_Goal_
Format every line of the items below as a JSON list of strings, with one string per line and blank lines omitted.

[Exercise inputs start]

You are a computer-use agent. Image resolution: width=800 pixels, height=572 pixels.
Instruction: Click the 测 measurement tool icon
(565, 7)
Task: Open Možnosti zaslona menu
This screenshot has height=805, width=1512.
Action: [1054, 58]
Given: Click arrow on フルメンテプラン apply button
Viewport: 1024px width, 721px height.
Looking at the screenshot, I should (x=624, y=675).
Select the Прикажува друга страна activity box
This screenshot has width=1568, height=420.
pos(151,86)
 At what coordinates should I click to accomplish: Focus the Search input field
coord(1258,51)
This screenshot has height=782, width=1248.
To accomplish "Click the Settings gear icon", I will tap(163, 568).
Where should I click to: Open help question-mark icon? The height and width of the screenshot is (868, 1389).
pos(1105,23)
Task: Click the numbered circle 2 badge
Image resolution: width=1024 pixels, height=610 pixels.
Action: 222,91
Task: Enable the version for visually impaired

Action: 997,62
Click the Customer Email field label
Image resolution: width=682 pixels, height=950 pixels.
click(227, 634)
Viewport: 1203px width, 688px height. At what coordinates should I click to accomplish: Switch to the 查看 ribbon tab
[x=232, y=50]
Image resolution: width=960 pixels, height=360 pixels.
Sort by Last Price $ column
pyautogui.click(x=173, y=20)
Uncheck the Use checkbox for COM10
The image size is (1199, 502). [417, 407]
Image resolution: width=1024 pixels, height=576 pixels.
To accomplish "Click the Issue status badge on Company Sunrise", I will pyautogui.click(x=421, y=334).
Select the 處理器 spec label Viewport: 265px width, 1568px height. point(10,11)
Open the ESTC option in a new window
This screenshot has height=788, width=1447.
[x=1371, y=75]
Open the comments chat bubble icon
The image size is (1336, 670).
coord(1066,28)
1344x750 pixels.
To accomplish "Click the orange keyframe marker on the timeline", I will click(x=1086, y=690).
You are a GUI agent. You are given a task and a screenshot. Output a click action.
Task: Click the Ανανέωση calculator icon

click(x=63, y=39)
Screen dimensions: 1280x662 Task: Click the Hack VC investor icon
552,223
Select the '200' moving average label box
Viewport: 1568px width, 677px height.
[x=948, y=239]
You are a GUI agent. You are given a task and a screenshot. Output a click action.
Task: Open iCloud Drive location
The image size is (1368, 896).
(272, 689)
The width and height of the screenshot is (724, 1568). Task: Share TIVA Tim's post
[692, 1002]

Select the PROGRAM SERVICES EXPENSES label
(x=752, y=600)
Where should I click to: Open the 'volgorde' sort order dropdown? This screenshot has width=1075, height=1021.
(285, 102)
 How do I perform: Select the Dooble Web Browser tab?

[Exercise inputs end]

_Solution below_
[
  "You are a computer-use agent. Image resolution: width=800 pixels, height=572 pixels.",
  "Instruction: Click the 测 measurement tool icon",
  "(565, 7)",
  "Task: Open Možnosti zaslona menu",
  "This screenshot has height=805, width=1512.",
  "Action: [1054, 58]",
  "Given: Click arrow on フルメンテプラン apply button",
  "Viewport: 1024px width, 721px height.",
  "Looking at the screenshot, I should (x=624, y=675).",
  "Select the Прикажува друга страна activity box",
  "This screenshot has width=1568, height=420.",
  "pos(151,86)",
  " At what coordinates should I click to accomplish: Focus the Search input field",
  "coord(1258,51)",
  "This screenshot has height=782, width=1248.",
  "To accomplish \"Click the Settings gear icon\", I will tap(163, 568).",
  "Where should I click to: Open help question-mark icon? The height and width of the screenshot is (868, 1389).",
  "pos(1105,23)",
  "Task: Click the numbered circle 2 badge",
  "Image resolution: width=1024 pixels, height=610 pixels.",
  "Action: 222,91",
  "Task: Enable the version for visually impaired",
  "Action: 997,62",
  "Click the Customer Email field label",
  "Image resolution: width=682 pixels, height=950 pixels.",
  "click(227, 634)",
  "Viewport: 1203px width, 688px height. At what coordinates should I click to accomplish: Switch to the 查看 ribbon tab",
  "[x=232, y=50]",
  "Image resolution: width=960 pixels, height=360 pixels.",
  "Sort by Last Price $ column",
  "pyautogui.click(x=173, y=20)",
  "Uncheck the Use checkbox for COM10",
  "The image size is (1199, 502). [417, 407]",
  "Image resolution: width=1024 pixels, height=576 pixels.",
  "To accomplish \"Click the Issue status badge on Company Sunrise\", I will pyautogui.click(x=421, y=334).",
  "Select the 處理器 spec label Viewport: 265px width, 1568px height. point(10,11)",
  "Open the ESTC option in a new window",
  "This screenshot has height=788, width=1447.",
  "[x=1371, y=75]",
  "Open the comments chat bubble icon",
  "The image size is (1336, 670).",
  "coord(1066,28)",
  "1344x750 pixels.",
  "To accomplish \"Click the orange keyframe marker on the timeline\", I will click(x=1086, y=690).",
  "You are a GUI agent. You are given a task and a screenshot. Output a click action.",
  "Task: Click the Ανανέωση calculator icon",
  "click(x=63, y=39)",
  "Screen dimensions: 1280x662 Task: Click the Hack VC investor icon",
  "552,223",
  "Select the '200' moving average label box",
  "Viewport: 1568px width, 677px height.",
  "[x=948, y=239]",
  "You are a GUI agent. You are given a task and a screenshot. Output a click action.",
  "Task: Open iCloud Drive location",
  "The image size is (1368, 896).",
  "(272, 689)",
  "The width and height of the screenshot is (724, 1568). Task: Share TIVA Tim's post",
  "[692, 1002]",
  "Select the PROGRAM SERVICES EXPENSES label",
  "(x=752, y=600)",
  "Where should I click to: Open the 'volgorde' sort order dropdown? This screenshot has width=1075, height=1021.",
  "(285, 102)",
  " How do I perform: Select the Dooble Web Browser tab?"
]